Mazda CX-30 Price Data - Tabulation

Tabulation of car price data.

CarPrice

Mazda CX-30

Author

John Bates

Published

April 14, 2023

This notebook looks at methods of tabulating the data in the car price data dataset (see Car Price Data - Preparation). The aim is to look at ways of presenting simple one or two dimensional summary tables with as little code as possible. All of the manipulation of data will be done using functions from the dplyr or tidyr packages, both of which are part of the tidyverse umbrella package.

I feel sure that there should be a simple R package for creating simple tables, with aggregated values, from a dataframe. But, at the time of writing, I could not find one that was simple or mature enough to persuade me to use it. Hopefully that will change soon.

In the meantime, I demonstrate one technique that uses the tidyverse packages to build a two-dimensional table that handles the calculation and display of aggregated data and includes the correct calculation of aggregate values for row, column and grand totals.

Note

In this notebook where we want to talk about the rows or columns of a displayed table we will use the terms row dimension and column dimension.

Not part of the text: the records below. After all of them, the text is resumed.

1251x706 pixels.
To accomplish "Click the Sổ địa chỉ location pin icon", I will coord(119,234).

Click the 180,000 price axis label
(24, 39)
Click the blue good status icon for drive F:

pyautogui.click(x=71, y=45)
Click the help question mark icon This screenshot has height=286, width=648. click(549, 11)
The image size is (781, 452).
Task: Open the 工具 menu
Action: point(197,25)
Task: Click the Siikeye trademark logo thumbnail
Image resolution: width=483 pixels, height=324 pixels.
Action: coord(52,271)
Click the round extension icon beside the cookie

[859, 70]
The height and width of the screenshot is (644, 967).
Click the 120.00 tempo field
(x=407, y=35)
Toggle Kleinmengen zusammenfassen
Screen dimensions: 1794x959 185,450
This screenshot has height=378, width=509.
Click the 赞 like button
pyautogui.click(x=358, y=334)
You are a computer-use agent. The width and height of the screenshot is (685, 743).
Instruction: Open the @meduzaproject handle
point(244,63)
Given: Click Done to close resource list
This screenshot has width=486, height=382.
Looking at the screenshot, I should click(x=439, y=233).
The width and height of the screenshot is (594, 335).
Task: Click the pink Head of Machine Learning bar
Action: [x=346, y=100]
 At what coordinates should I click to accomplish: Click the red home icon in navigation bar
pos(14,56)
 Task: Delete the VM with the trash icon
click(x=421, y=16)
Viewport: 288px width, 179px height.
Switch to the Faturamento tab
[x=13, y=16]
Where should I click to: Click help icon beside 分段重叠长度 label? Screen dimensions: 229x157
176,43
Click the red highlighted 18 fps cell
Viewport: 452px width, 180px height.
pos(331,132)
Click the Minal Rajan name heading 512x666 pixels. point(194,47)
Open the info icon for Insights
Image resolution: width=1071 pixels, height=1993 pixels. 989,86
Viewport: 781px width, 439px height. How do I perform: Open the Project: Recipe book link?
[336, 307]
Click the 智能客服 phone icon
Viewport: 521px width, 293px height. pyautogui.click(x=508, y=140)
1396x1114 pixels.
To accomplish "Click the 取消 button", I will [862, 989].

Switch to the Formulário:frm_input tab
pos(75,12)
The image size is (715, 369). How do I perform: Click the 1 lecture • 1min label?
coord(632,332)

Using dimension, rather than variable or column, will help make it clear that we are talking about the horizontal or vertical dimension of a displayed table rather than a property of a dataframe or underlying model.

The technique for creating a table is to build a dataframe that holds the entire table structure and then to display it using the appropriate mechanism. Output in this notebook is by means of the knitr::kable function.

We start by reading in the cars tibble that we created and saved.

library(tidyverse)
cars <- readRDS("../01.preparation/mazda.rds")

And then restrict it to just Used cars, and cars for which we were able to calculate the monthly depreciation.

cars <- cars |>
  filter(new_used == "Used") |>
  filter(!is.na(depreciation_per_month))

Suppose that we would like to create a simple ordered, one-dimensional listing that shows the count and median monthly depreciation for each combination of variant, engine, and drive.

We choose the columns that we are interested in using the select function.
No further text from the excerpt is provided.